#### EXCERPTED TEXT:
Most people agree that increasing the amount of energy we generate from renewable sources such as wind is a good idea.

That is, until someone plans to put wind turbines within sight of their home.

When wind turbines were proposed in DeKalb County in 2009, there was a marathon 19-hour public hearing that drew more than 700 people. Eventually the project, which led to the installation of more than 130 turbines across three townships, was approved.

This time, a San Diego company, EDF Renewable Energy, wants permission to build two wind testing towers to determine the viability of areas in South Grove Township for potential turbines.

Some people living in the area say they do not want the turbines near their property. As property owners, they have a right to be concerned about their property value and potential commercial interests.

County Board members have decided they will not approve any more wind power projects for 18 months, while they craft a renewable energy ordinance.

This seems like a prudent course of action, one that the county probably should have taken after the last wind power project.

But now that we’re here, a few things county officials should keep in mind:

• Turbines should not be permitted to interfere with commerce, including blocking signals from local radio towers.

• There should be a maximum density of turbines allowed in a given area, such as a township.

• Companies that propose wind turbines should be required to offer property value protection to landowners within a certain distance of their projects (excluding those landowners who lease ground to them). If wind turbines lower the value of nearby property, the company should be required to make up the difference between the sale price of land and its objectively determined fair-market value.

The area where the latest wind power project is being considered is one of the most sparsely populated in DeKalb County. South Grove Township, which Route 64 crosses on its way west to Ogle County, has about 500 people spread over 34 square miles.

There should be a way for wind power to coexist with the people in that space. EDF should be allowed to build its testing towers while the County Board works on a new ordinance.

#### REQUIRED ACTIONS:
1. In the wind power editorial, how long have County Board members said they will refuse to approve more wind power projects?
2. Print everything in the wind power editorial from "This time, a" down to "local radio towers.".

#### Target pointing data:
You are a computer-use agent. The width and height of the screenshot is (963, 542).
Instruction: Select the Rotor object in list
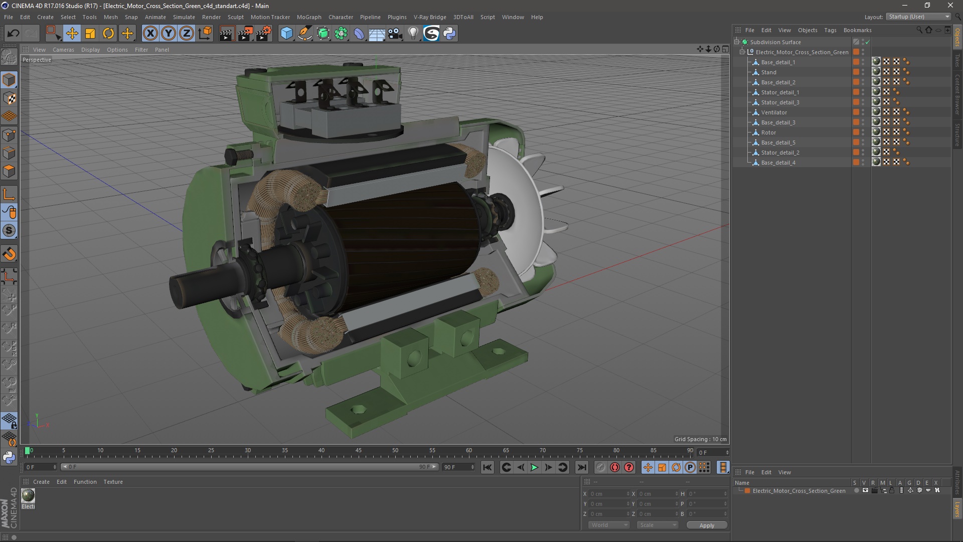(x=768, y=132)
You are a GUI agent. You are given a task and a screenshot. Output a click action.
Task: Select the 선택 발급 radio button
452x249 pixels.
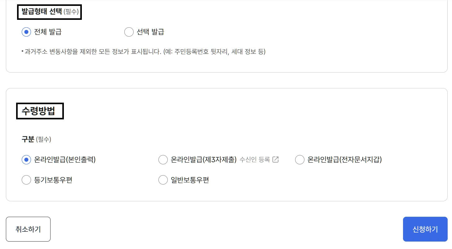tap(129, 32)
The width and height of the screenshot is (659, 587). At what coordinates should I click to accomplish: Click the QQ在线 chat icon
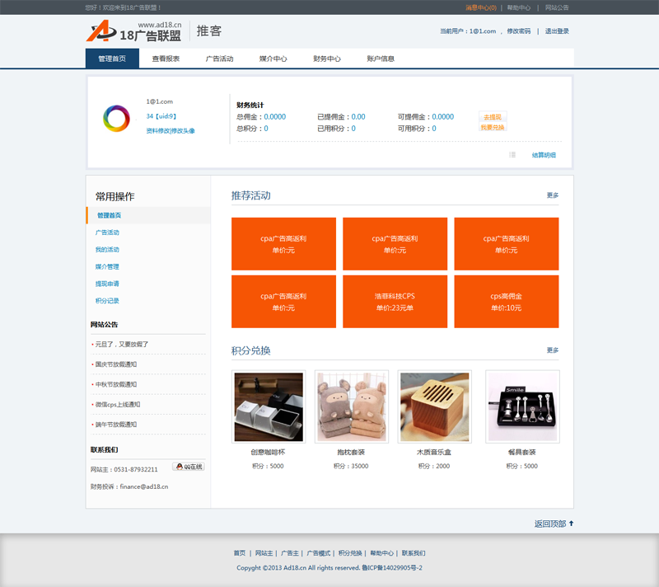(x=189, y=467)
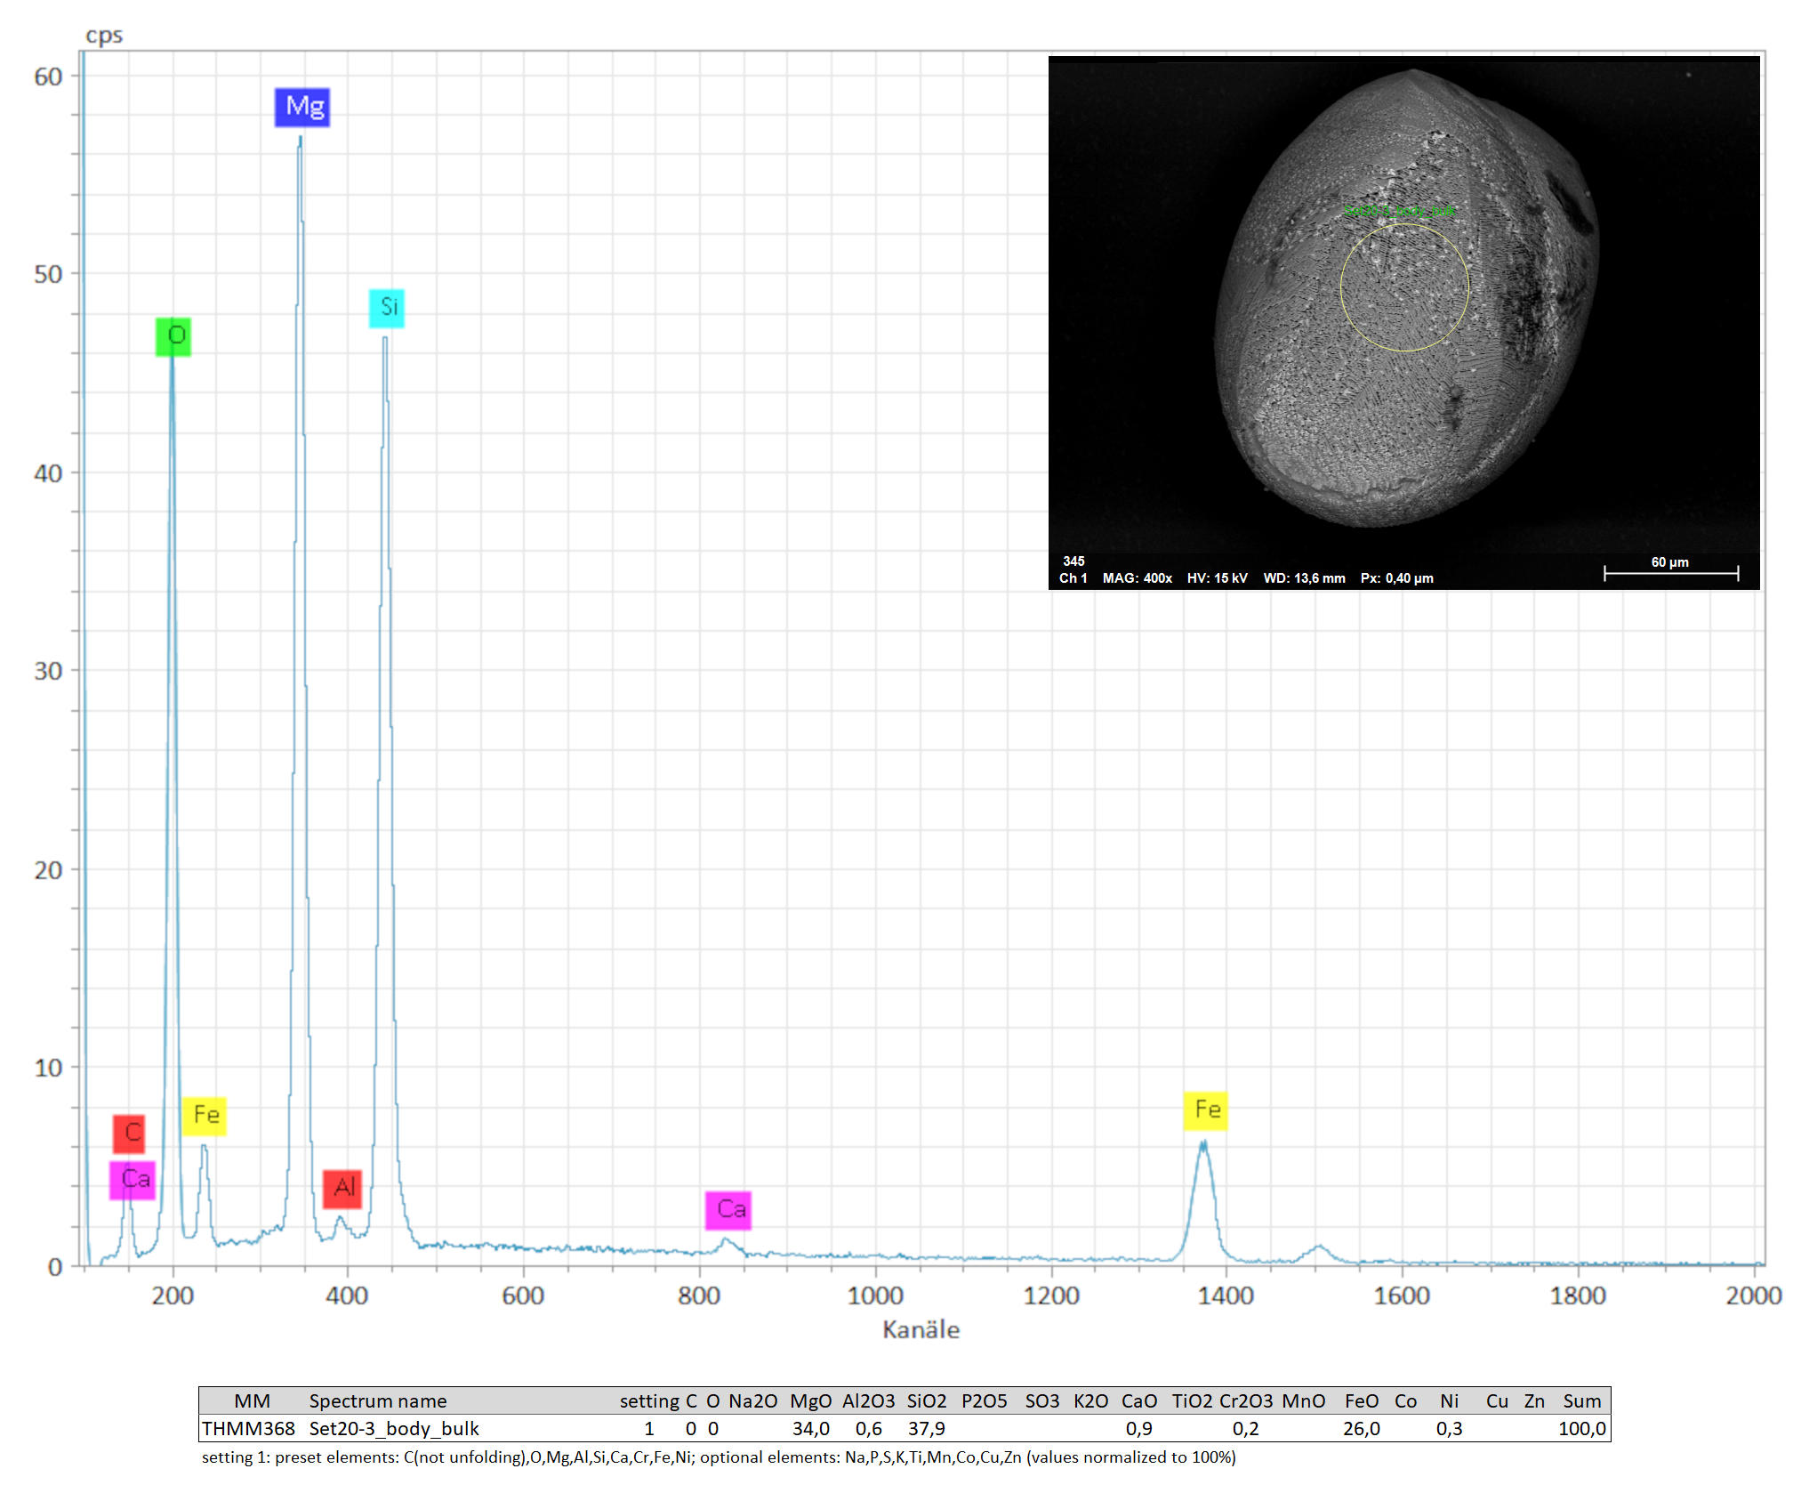Click the blue Mg peak label
1793x1493 pixels.
pyautogui.click(x=302, y=107)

#### SOLUTIONS TO THE PROBLEMS:
1. For 18 months, while they craft a renewable energy ordinance.

2.
This time, a San Diego company, EDF Renewable Energy, wants permission to build two wind testing towers to determine the viability of areas in South Grove Township for potential turbines.

Some people living in the area say they do not want the turbines near their property. As property owners, they have a right to be concerned about their property value and potential commercial interests.

County Board members have decided they will not approve any more wind power projects for 18 months, while they craft a renewable energy ordinance.

This seems like a prudent course of action, one that the county probably should have taken after the last wind power project.

But now that we’re here, a few things county officials should keep in mind:

• Turbines should not be permitted to interfere with commerce, including blocking signals from local radio towers.